Nouvelles opportunités pour les mairies et les citoyens

Avec la liberté retrouvée, de multiples possibilités sont advenues au sein des municipalités. Avec de la bonne volonté, les maires, plus précisément, les “chefs de délégations spéciales” peuvent relativement s’émanciper de l’autorité de tutelle. En effet, rien n’empêche une mairie de tenir sa “réunion préliminaire” destinée à donner la parole aux citoyens, sur un marché. Ainsi, un lien direct avec ces derniers peut être établi, les citoyens n’ont plus à franchir le seuil de la mairie, c’est la mairie qui vient à eux.
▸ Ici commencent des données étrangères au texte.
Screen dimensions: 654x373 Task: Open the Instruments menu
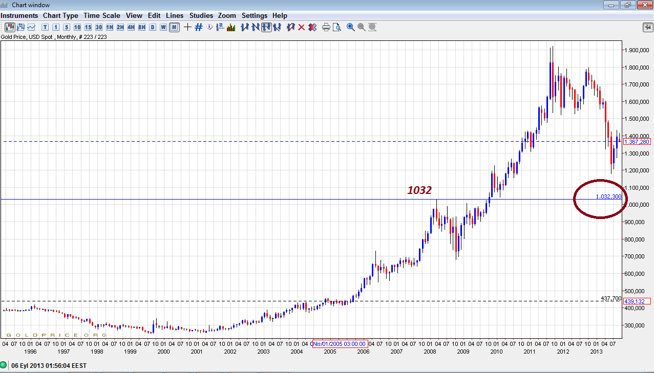pyautogui.click(x=19, y=16)
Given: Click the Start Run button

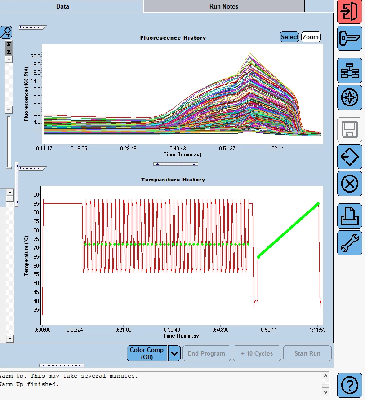Looking at the screenshot, I should pyautogui.click(x=307, y=353).
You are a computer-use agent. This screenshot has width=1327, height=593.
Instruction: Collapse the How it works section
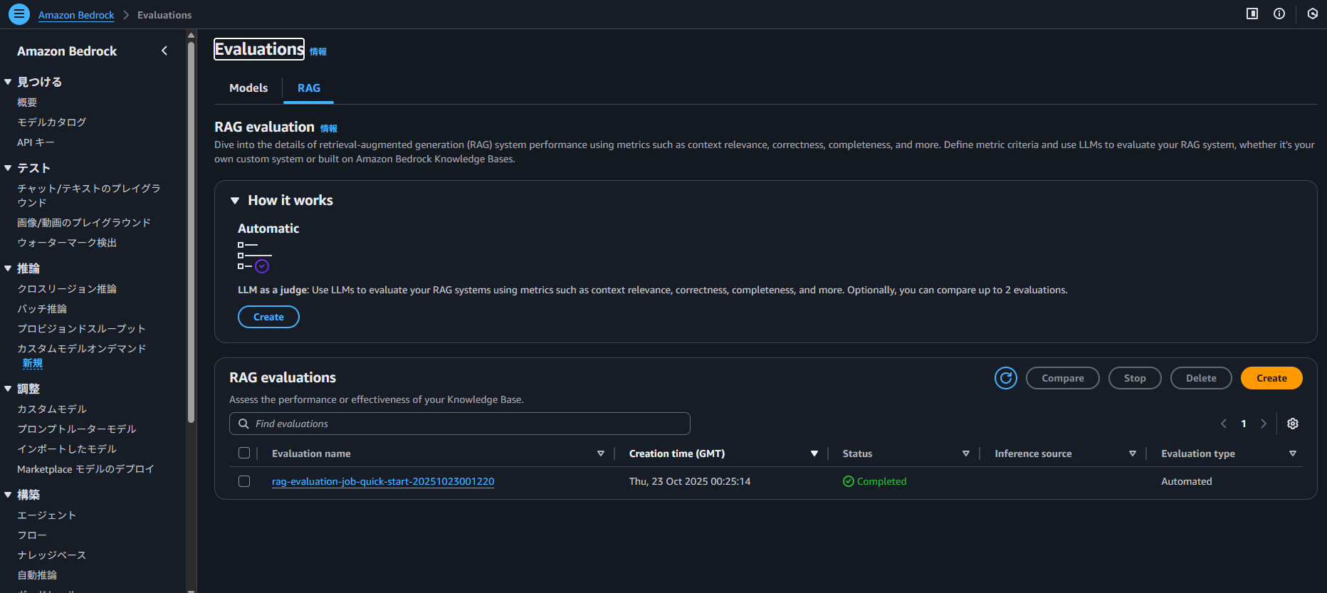coord(235,201)
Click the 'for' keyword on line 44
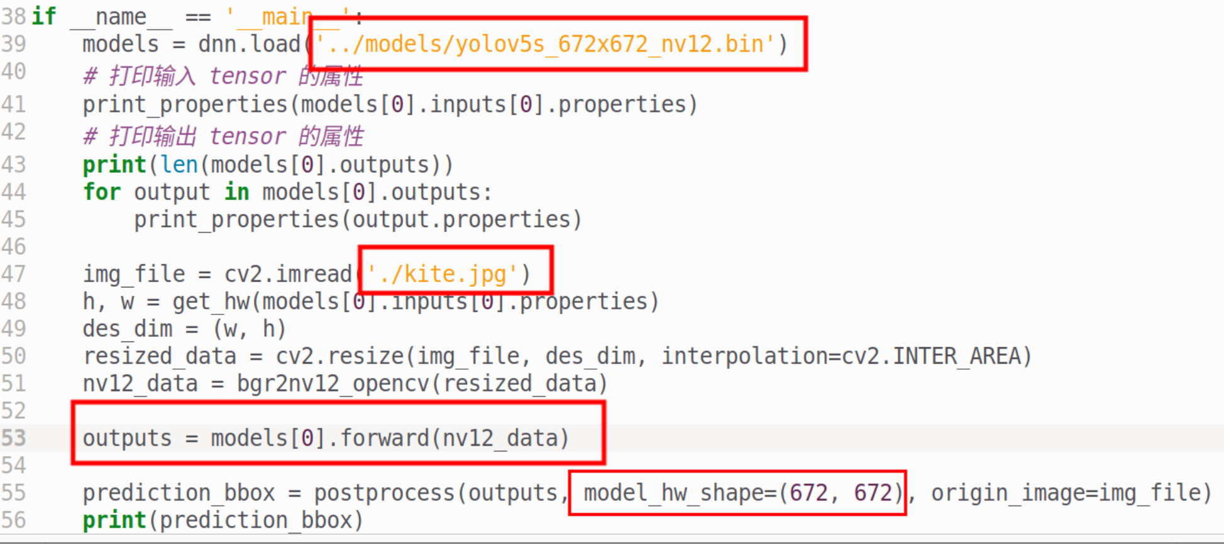Screen dimensions: 1224x544 click(102, 192)

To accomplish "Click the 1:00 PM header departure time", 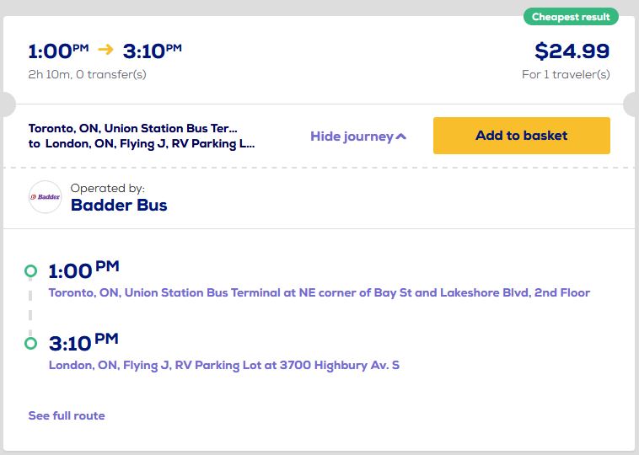I will pyautogui.click(x=58, y=51).
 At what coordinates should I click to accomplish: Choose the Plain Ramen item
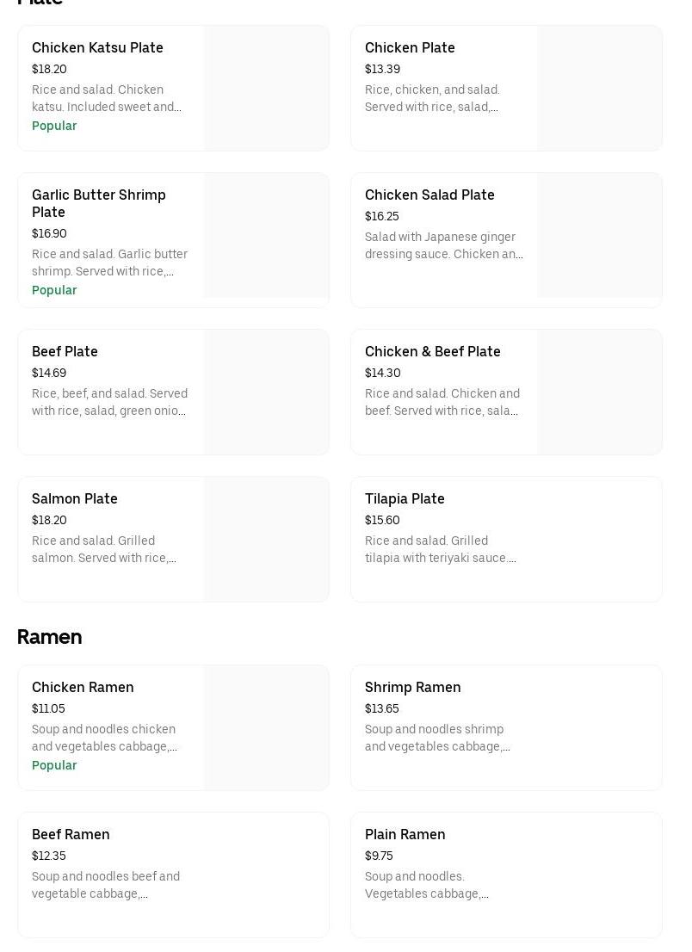(x=405, y=835)
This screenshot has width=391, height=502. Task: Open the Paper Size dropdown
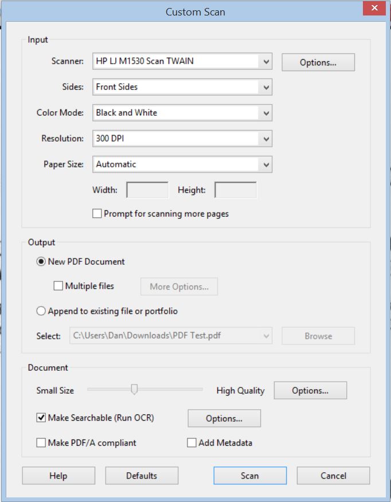pos(265,164)
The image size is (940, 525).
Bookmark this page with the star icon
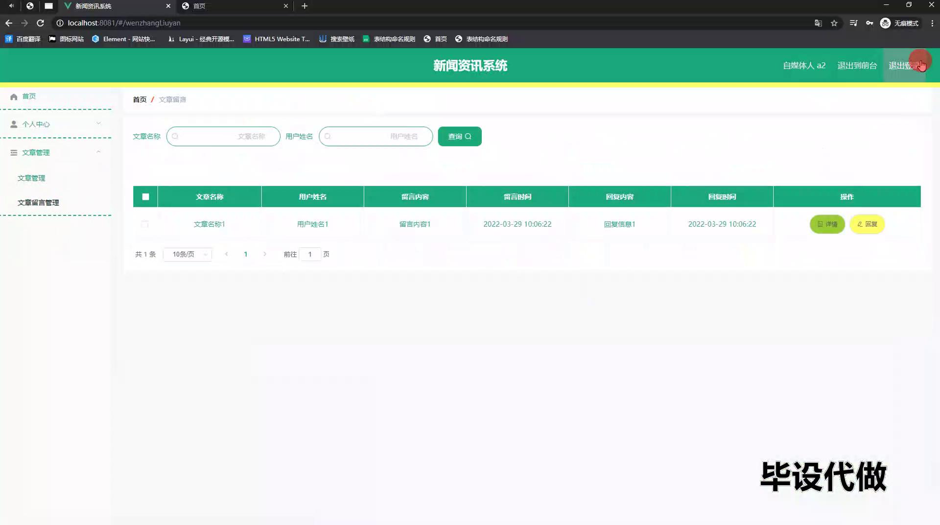(x=834, y=23)
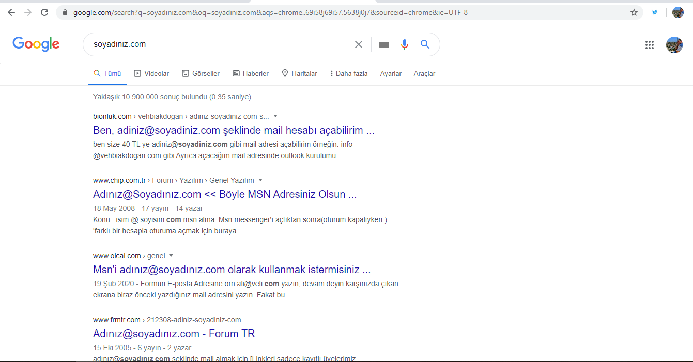Expand the olcal.com result dropdown arrow
This screenshot has height=362, width=693.
click(171, 256)
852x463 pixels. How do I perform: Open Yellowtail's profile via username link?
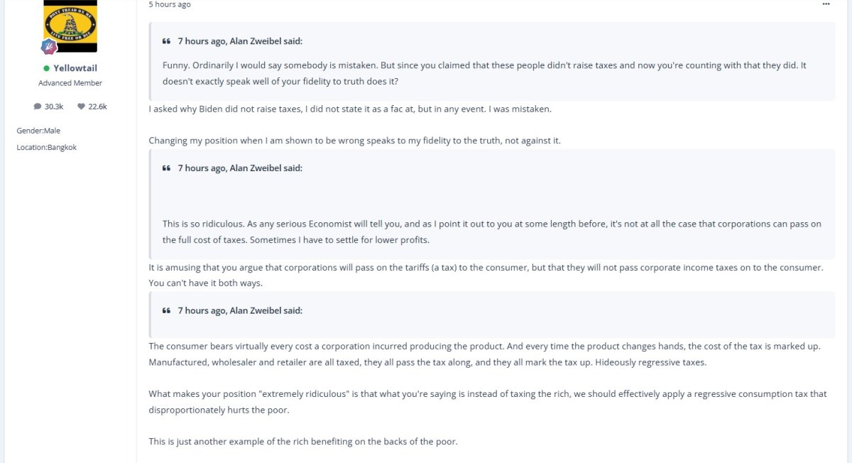coord(75,68)
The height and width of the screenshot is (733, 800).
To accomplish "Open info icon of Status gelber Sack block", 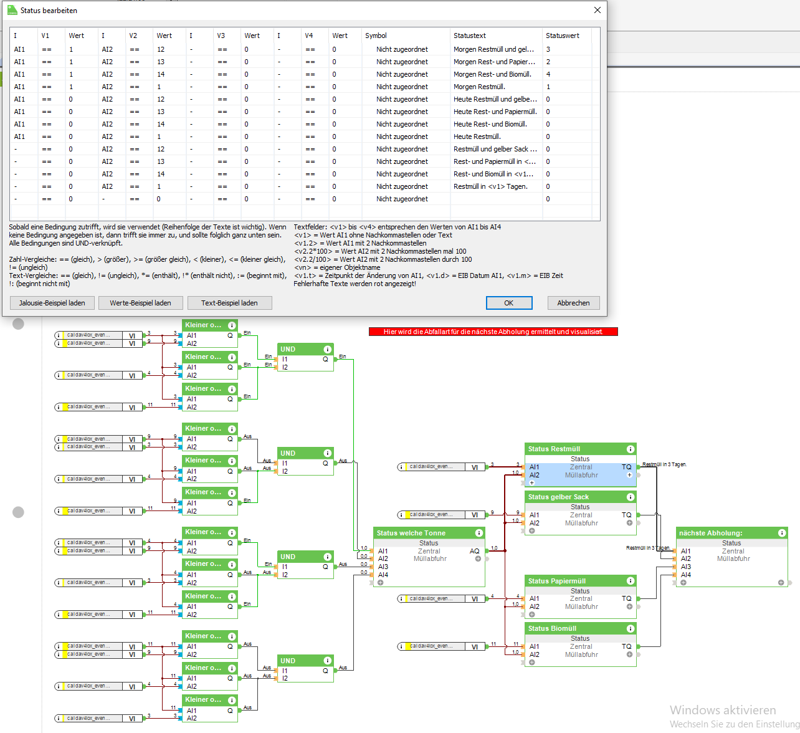I will 630,497.
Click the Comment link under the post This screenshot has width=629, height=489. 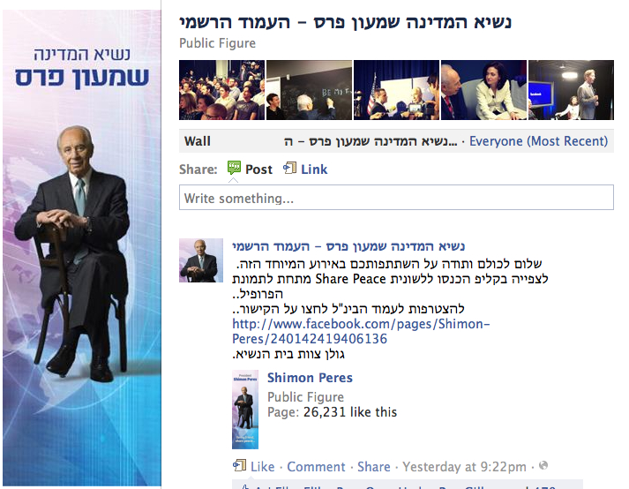tap(316, 467)
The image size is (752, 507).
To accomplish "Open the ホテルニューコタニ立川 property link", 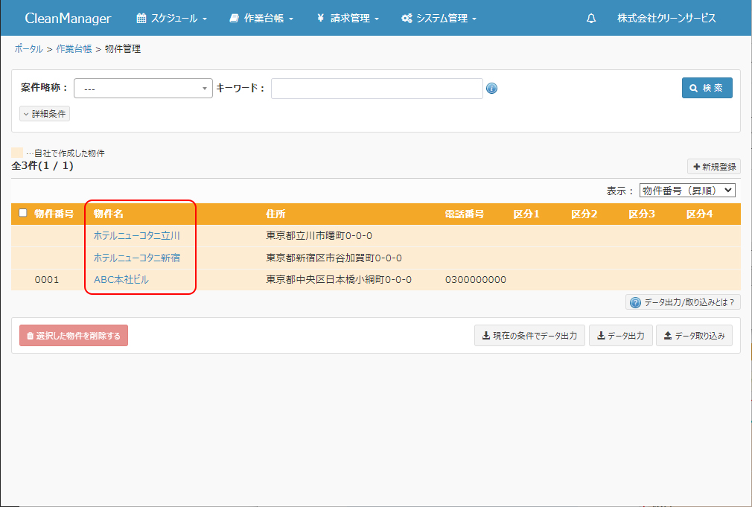I will pyautogui.click(x=136, y=236).
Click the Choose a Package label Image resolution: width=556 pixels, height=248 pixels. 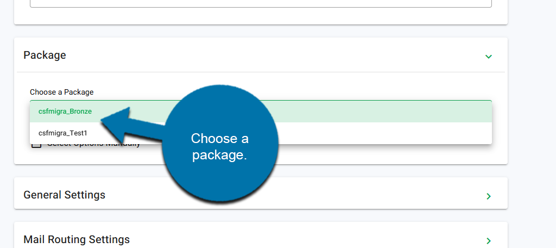(61, 92)
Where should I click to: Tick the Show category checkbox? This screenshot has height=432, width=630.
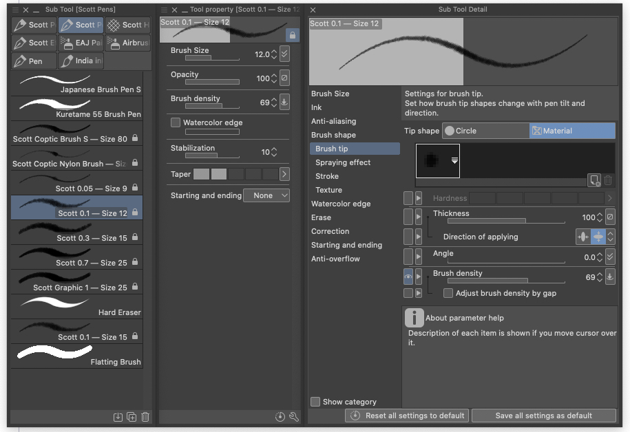pyautogui.click(x=315, y=402)
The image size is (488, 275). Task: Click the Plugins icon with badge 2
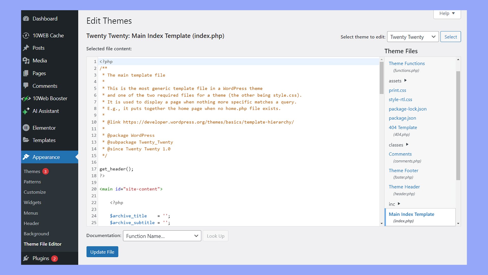pos(26,258)
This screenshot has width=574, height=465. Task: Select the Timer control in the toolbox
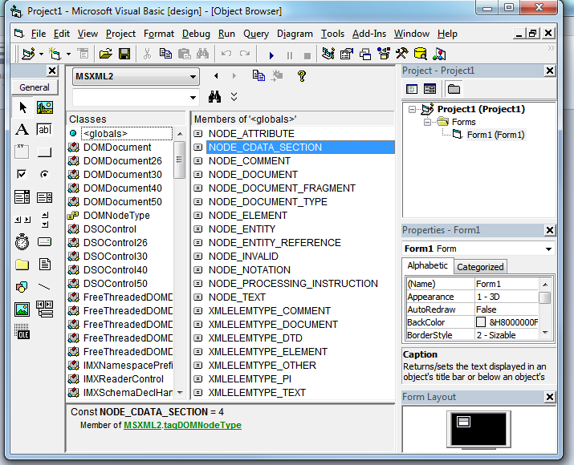click(22, 242)
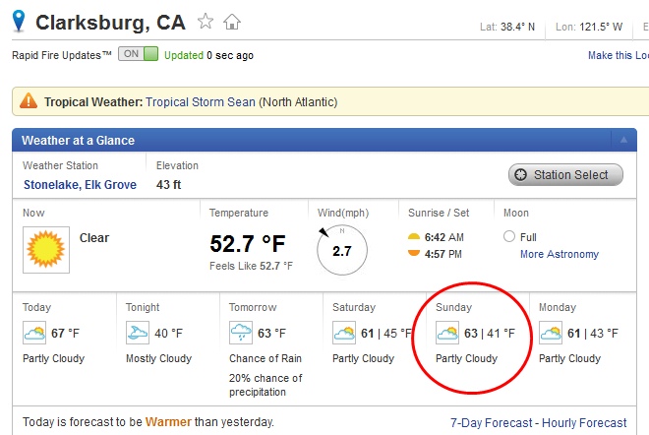The height and width of the screenshot is (435, 649).
Task: Click Tomorrow's chance of rain icon
Action: pos(241,334)
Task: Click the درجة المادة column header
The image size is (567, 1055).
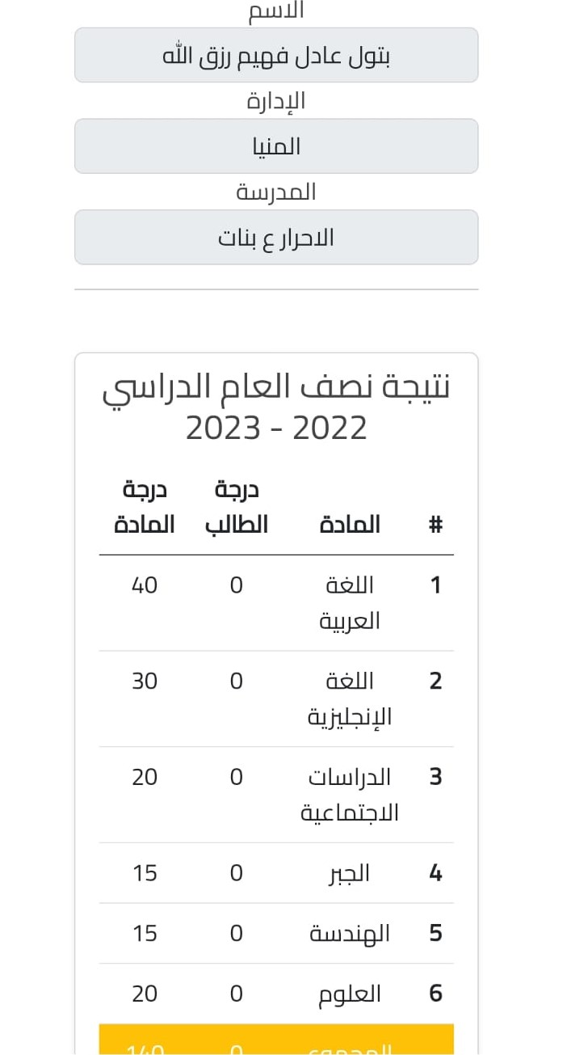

Une tentative a été faite par la mairie de Bir Lahmar, Tataouine en 2013. Mais les policiers ont empêché le président de la délégation spéciale d’aller au bout de son idée.

Cependant, une réunion municipale hors les murs, peut paraître anodine en soi, mais c’est en réalité une démarche symbolique dont le but est effectivement de mettre le citoyen au cœur de la vie municipale. C’est une réappropriation de l’espace public. Le paradigme hiérarchique – Etat central, municipalité & citoyen – est brisé. Les administrés et leur mairie créent des canaux de communication directe.

Quitter l’espace de la mairie permet de dépoussiérer la relation mairie-administrés, de casser la perception a priori négative de l’administration régionale. Cette démarche humanise la municipalité et l’éloigne du rapport étatico-administratif. En effet, quasiment toute décision municipale doit être validée par le gouverneur. Dans l’imaginaire collectif, le gouvernorat est le lieu de toutes les tensions. Revendication sociale ou protestation populaire, c’est devant la Wilaya que les appels à manifester ont lieu.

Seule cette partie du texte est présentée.